JAMMU, MAY 15: What would you do if you want to obtain underground water? Simply dig a well to the depth at which water is present. But a Jammu-based contractor charged with the job of digging a well in M A Stadium complex, opted for another course. Giving up digging when he did not find water at 80 feet, he simply engaged some water tankers to fill the well to some height and then claimed his bills worth lakhs. The state government simply paid him lakhs without verifying his claim.
It was seven years back that the Department of Gardens and Parks had planned to dig a well in the central park, besides some smaller ones in the adjoining area in the M A Stadium premises for watering of plants and grass.

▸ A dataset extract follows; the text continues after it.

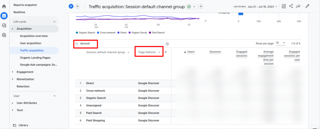Click the Home icon in left rail

(4, 6)
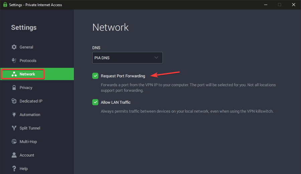Screen dimensions: 301x174
Task: Click the Protocols plug icon
Action: click(x=14, y=61)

Accordingly, the contract was allotted in 1993 and the contractor started work on the project which included digging of the well, construction of a reservoir and a small room for installation of a motor pump.

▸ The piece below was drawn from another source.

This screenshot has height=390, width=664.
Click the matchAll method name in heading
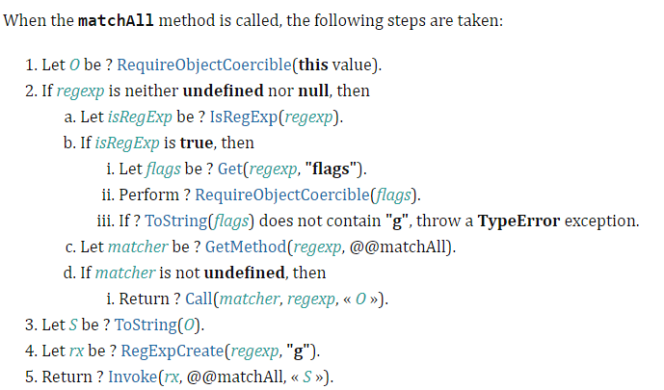tap(116, 20)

When the contractor started the work, the department laid underground galvanised iron (GI) pipes worth lakhs in the entire vicinity of the park to provide water to flower beds and plants.

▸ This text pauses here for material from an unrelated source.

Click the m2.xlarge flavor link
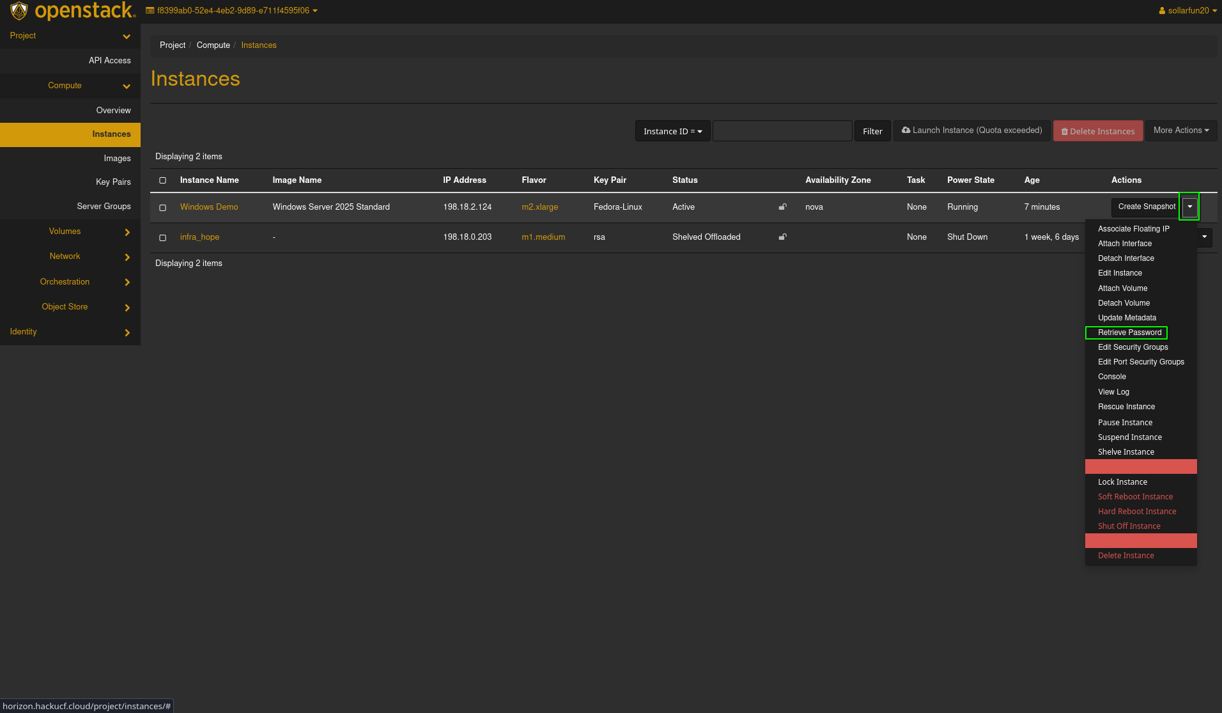Image resolution: width=1222 pixels, height=713 pixels. pyautogui.click(x=539, y=207)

The pipe-laying work was completed even before the well was dug. However, when the contractor dug the well to the estimated depth of 80 feet, not a drop of water came out. This despite the fact that the site is located only about 100 metres from Tawi river and the ground-water level in the area is the highest in Jammu.
Sources said that when the concerned wing of the department refused to make payments to the contractor as the water had not come out, the contractor played a trick. “He engaged tankers in the night and after filling the well to some depth, announced in the morning that water had come out of the well. He also distributed sweets among his workers and senior officers of the department,” an official recalled. The officers concerned visited the site and in their report verified the presence of water in the well after which the payment to the contractor, worth several lakhs, was made.
However, till date, the well has remained dry. Money spent on underground pipes, construction of well and reservoir has all gone waste.
Efforts to contact senior officers did not materialize. However, sources said the ground water-level at the site was quite below the level to which the well had been dug. On the suggestion that a rock could be stopping the water from coming out, they said that as no soil testing had been got done before allotment of the project, nothing could be ruled out.